It’s a shame Will Ferrell did Semi-Pro after three other sports films. This ABA comedy suffered due to an audience tired of his antics, and especially his antics in a sports movie. Taken on its own, it’s easily one of the best Ferrell comedies to date and especially relevant for those who remember the ABA.
Semi-Pro is similar in numerous ways to two other sports comedies: Slap Shot and Major League. All of them are about underdogs, they each have an older player with woman troubles, and a general band of no-name players playing in front of non-existent crowds. There’s no question that originality is at a premium here as are some of the set ups.
However, little of that matters if the content is funny, and this one is full of laughs. The R-rating spurs on some raunchy one-liners that after the PG-13 fare of other Ferrell comedies are a refreshing change of pace. Woody Harrelson takes the role of the level- headed veteran and isn’t given much to do, and tends to drag the movie down in terms of pacing.
Oddly enough, that’s the same problem with the above-mentioned comedies as well. Each try to insert a clichéd romance that’s supposed to taken seriously. It’s tedious, boring, and completely unnecessary. These aren’t characters you’re going to care for; you’re here to laugh at them.

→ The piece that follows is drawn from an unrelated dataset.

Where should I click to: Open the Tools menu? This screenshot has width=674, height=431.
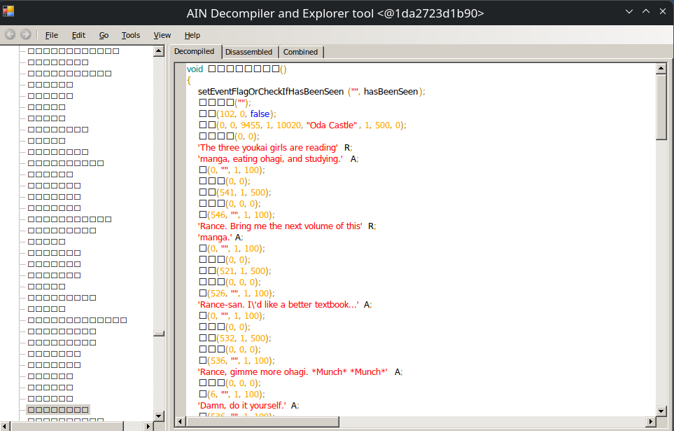(x=131, y=35)
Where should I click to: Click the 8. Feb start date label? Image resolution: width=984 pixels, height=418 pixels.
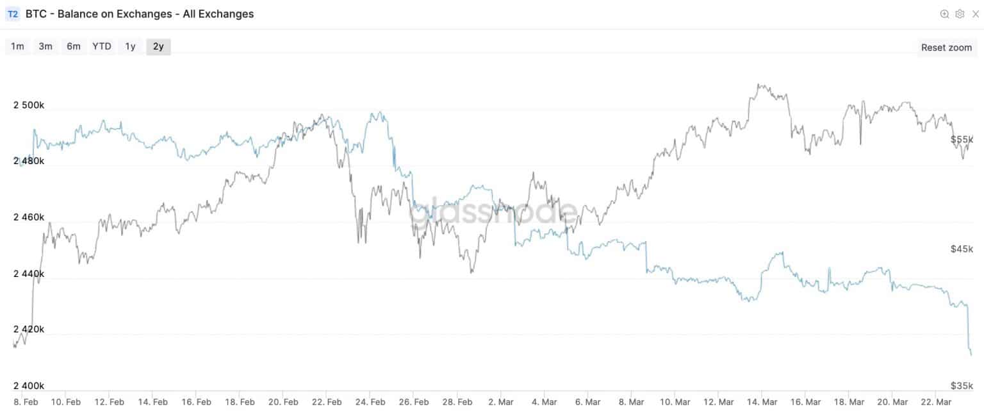click(24, 402)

Of course, they do make you laugh. Some of the on-court antics may not have much of a bearing on the thin plot, but it’s hard to think about story when Ferrell is flinging expletives at Matt Walsh, a hippie is arguing about his giant check, or the entire team is clenching their faces in pain after a mascara stunt gone awry. Andrew Daly and Will Arnett also get into the action as the commentators with a few of the film’s best lines.
For a quick and breezy comedy, it’s hard to fault Semi-Pro. The over-the-top, ridiculous antics are just as effective here as they were in Talladega Nights, and sometimes even more so. Fans of the sport, especially those of the ABA, have a lot to be happy about.
Loaded with warm tones and dazzling color, Semi-Pro looks superb on Blu-ray. Black levels are rich and bold with maybe a small hint of black crush. Contrast runs somewhat hot, a norm for countless modern films. Still, detail and sharpness are excellent all around, and this VC-1 encode avoids compression errors even during fast action or crowded scenes. For better or worse, Ferrell’s hairy legs come through clearly in hi-def.
New Line goes all out in the audio department with DTS-HD 7.1 mix for a film that doesn’t really need it. Yes, the squeak of sneakers on the hardwood is impressive, giving off a nice echo effect. And yes, the crowd does nicely fill in the rear speakers when an audience finally forms inside the arena. Since most of the film is dialogue driven (and comes through crisp and clear), it’s never really used anyway, so why go all out for a comedy?
Extras are all contained on disc 2 of this set, and are mostly straightforward. Without a commentary, there’s only minor featurettes to go on. The longest is The Man Behind Semi-Pro, a basic making-of feature that runs just shy of 23 minutes. A Short History of the ABA is exactly what it says it is, as is Re-Creating the ABA. Love Me Sexy delves into the movie’s main theme sung by Will Ferrell (of which a video is included as well on the disc), and a brief featurette shows Bill Walton visiting the set. Four Days in Flint quickly discusses shooting in the city for 5:38.
Deleted scenes include an alternate ending that probably should have stayed with the film, a rarity amongst alternate finales. Three segments of improv contain some funny moments as do the alternate takes of Flint Tropics Hot Talk. Finally, you can challenge yourself to the Super Agility Trainer which is an epic Blu-ray game of… Pong.